PROBLEM DESCRIPTION:
Beginning at the line that holds "Task: Click the Philips logo in the header", transcribe each line exactly through the end of the records, and leave any pictures out.

DATA SHOWN:
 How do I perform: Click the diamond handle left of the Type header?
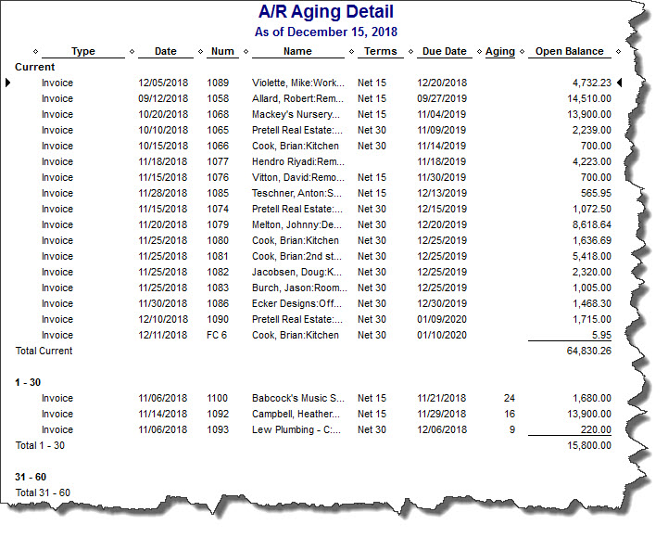tap(35, 52)
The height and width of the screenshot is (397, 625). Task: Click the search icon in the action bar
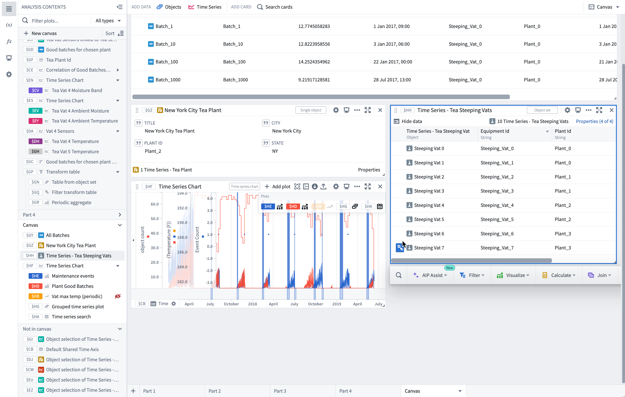(x=399, y=275)
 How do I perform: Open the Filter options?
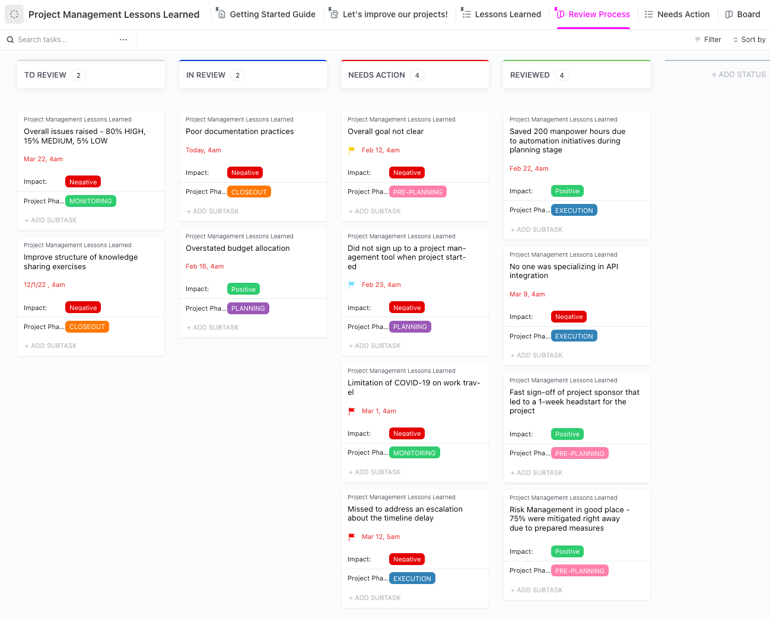708,40
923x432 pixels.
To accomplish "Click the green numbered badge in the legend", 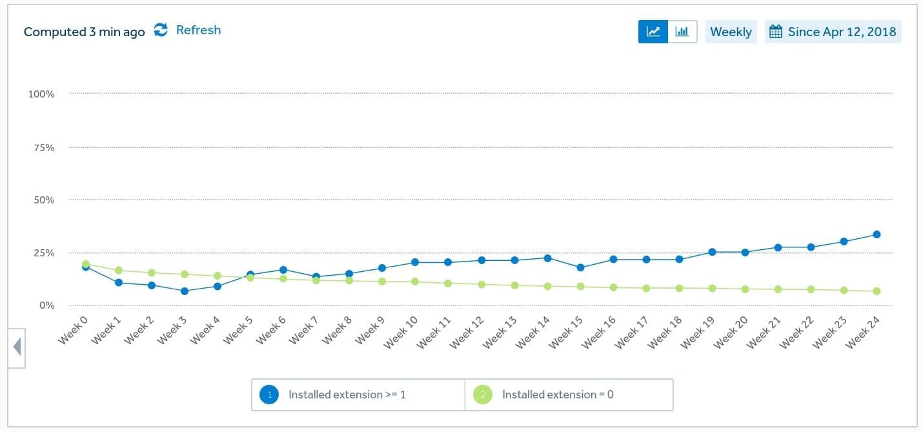I will pyautogui.click(x=482, y=394).
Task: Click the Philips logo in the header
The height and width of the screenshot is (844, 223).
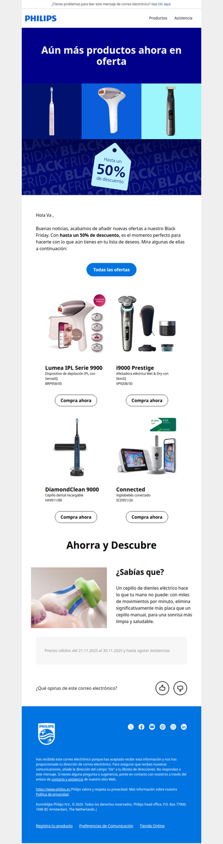Action: [x=41, y=18]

RESULT:
Task: Click the Philips logo in the header
The height and width of the screenshot is (844, 223).
Action: [x=41, y=18]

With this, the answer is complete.